_課題内容_
下に示す東京五輪組織委員会会長人事についての文章から、「国際オリンピック委員会(IO」を含む語句で始まり「うです」(全国紙政治部記者)」で終わる部分を、一字一句変えずに書き写しなさい。

_提示文_

-=-=-

国際オリンピック委員会(IOC)総会で2020年五輪の開催地に東京が選ばれたのは2013年9月7日。それからわずか1カ月後の10月12日、新聞が一斉に、〈安倍晋三首相が2020年、東京五輪開催に向けた準備を総括する大会組織委員会会長に森喜朗元首相(を充てる方向で調整していることが分かった)〉と報じた。
「実は、森さんの五輪組織委会長は、招致決定前から決まっていたようです。当時の安倍首相と森氏は2013年8月に少なくとも2度、会っています。一度目は山口で、下村文科相をまじえて。二度目は笹川陽平日本財団会長の別荘に一緒に泊まり、ゴルフを楽しんでいる。そのときに、招致したら組織委の会長を森氏にやらせるという話が出ていたようです。さらに、9月に入って、森元首相が直接、安倍首相のところに『おれにやらせろ』と念押しの直談判をしてきたともいわれています。この圧力に押される形で、安倍首相が森氏の就任を決定。10日に官邸から既成事実化のための新聞辞令として情報がリークされたということのようです」(全国紙政治部記者)

-=-=-

_利用可能データ_

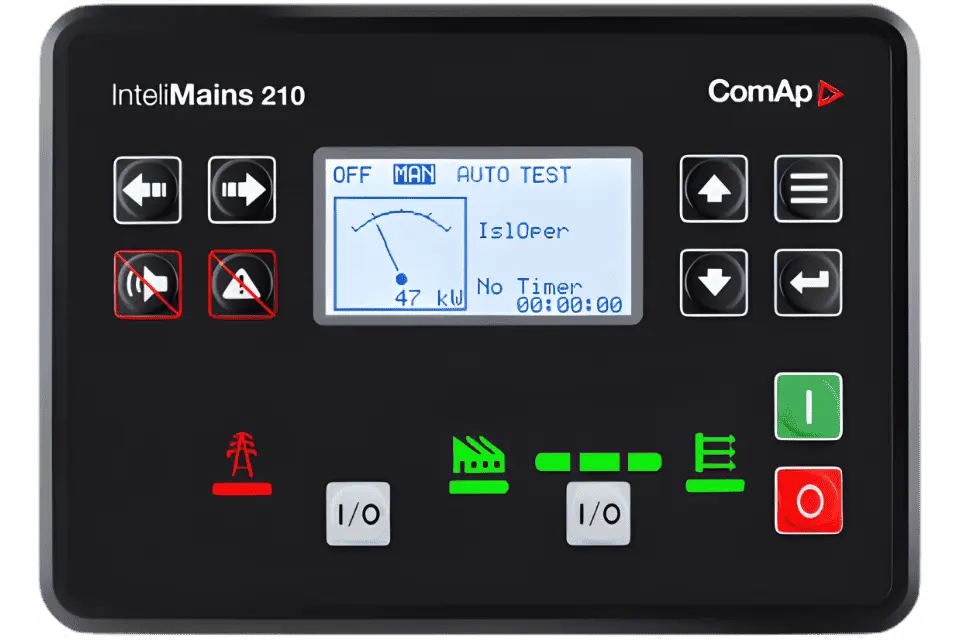Select OFF mode on the display
The height and width of the screenshot is (640, 960).
tap(352, 175)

-=-=-

_完全解答_
国際オリンピック委員会(IOC)総会で2020年五輪の開催地に東京が選ばれたのは2013年9月7日。それからわずか1カ月後の10月12日、新聞が一斉に、〈安倍晋三首相が2020年、東京五輪開催に向けた準備を総括する大会組織委員会会長に森喜朗元首相(を充てる方向で調整していることが分かった)〉と報じた。
「実は、森さんの五輪組織委会長は、招致決定前から決まっていたようです。当時の安倍首相と森氏は2013年8月に少なくとも2度、会っています。一度目は山口で、下村文科相をまじえて。二度目は笹川陽平日本財団会長の別荘に一緒に泊まり、ゴルフを楽しんでいる。そのときに、招致したら組織委の会長を森氏にやらせるという話が出ていたようです。さらに、9月に入って、森元首相が直接、安倍首相のところに『おれにやらせろ』と念押しの直談判をしてきたともいわれています。この圧力に押される形で、安倍首相が森氏の就任を決定。10日に官邸から既成事実化のための新聞辞令として情報がリークされたということのようです」(全国紙政治部記者)